Around the world all other tests except 24hr UFC, need to be performed in the hospital setting so the most readily available in the primary care setting is the 24hr UF [9]. 24hr UFC looks at the unbound cortisol secretion that is filtered by the kidneys over a 24hr period. This test is usually considered overall to have a high diagnostic sensitivity in adults and children, it is important to correlate test results with creatinine ratios to ensure a complete collection [4]. This test also has multiple external factors that can cause or mask false negative/positive results such as excess fluid intake, certain medications and improper collections. It is vital to obtain a thorough assessment to take place to accurately access results. [3]. In the pediatric population, even with a high sensitivity of 89% it is still recommended to follow up the UFC with a second test mentioned above to confirm a diagnosis [10].

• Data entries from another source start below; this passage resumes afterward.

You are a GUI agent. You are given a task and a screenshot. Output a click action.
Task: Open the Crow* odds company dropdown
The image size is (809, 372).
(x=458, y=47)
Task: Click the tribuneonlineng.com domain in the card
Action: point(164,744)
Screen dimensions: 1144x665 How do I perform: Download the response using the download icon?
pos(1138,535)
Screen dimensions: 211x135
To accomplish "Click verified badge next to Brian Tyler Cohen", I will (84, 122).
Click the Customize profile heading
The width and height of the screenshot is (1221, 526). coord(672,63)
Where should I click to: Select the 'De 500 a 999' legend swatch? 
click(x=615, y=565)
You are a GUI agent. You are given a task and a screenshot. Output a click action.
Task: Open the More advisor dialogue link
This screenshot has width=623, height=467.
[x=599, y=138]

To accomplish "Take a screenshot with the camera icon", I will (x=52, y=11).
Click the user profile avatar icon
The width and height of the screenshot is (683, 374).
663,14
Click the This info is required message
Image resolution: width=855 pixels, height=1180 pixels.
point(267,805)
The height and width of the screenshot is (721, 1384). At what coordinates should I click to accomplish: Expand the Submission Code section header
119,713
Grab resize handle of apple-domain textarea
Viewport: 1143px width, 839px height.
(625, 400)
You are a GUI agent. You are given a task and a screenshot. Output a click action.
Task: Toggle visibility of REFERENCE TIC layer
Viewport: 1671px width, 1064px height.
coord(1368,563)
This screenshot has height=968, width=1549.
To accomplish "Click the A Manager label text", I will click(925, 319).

24 hour urinary free cortisol levels appears to be the most practical first-line test to perform in primary care in patients where there is a high probability of Cushing's Syndrome, because it is non-invasive and widely available [8]. However, in patients who have a lower probability of Cushing's syndrome, it may be advantageous to consider late night salivary cortisol or 1-mg overnight dexamethasone, because both of these tests are more sensitive, reducing the likelihood of false negative results [8]. Unfortunately, late night salivary cortisol is not a test that is widely available to primary care physicians in the UK [11]. The 1mg overnight dexamethasone suppression test is possible to organize in primary care, with a well motivated patient, but the practicalities of timing the administration of the drug and the blood test, make it slightly more of a challenge [12].

Conclusion

In summary, when screening for Cushing’s syndrome in primary care in the UK, a 24hour urinary free cortisol level is a useful test for the majority of patients, particularly when they have symptoms that make the diagnosis of Cushing’s Syndrome likely. In a patient who is less likely to have Cushing's Syndrome, but needs screening to exclude the diagnosis, 1mg overnight dexamethasone testing may be preferable, due to the higher sensitivity of the test.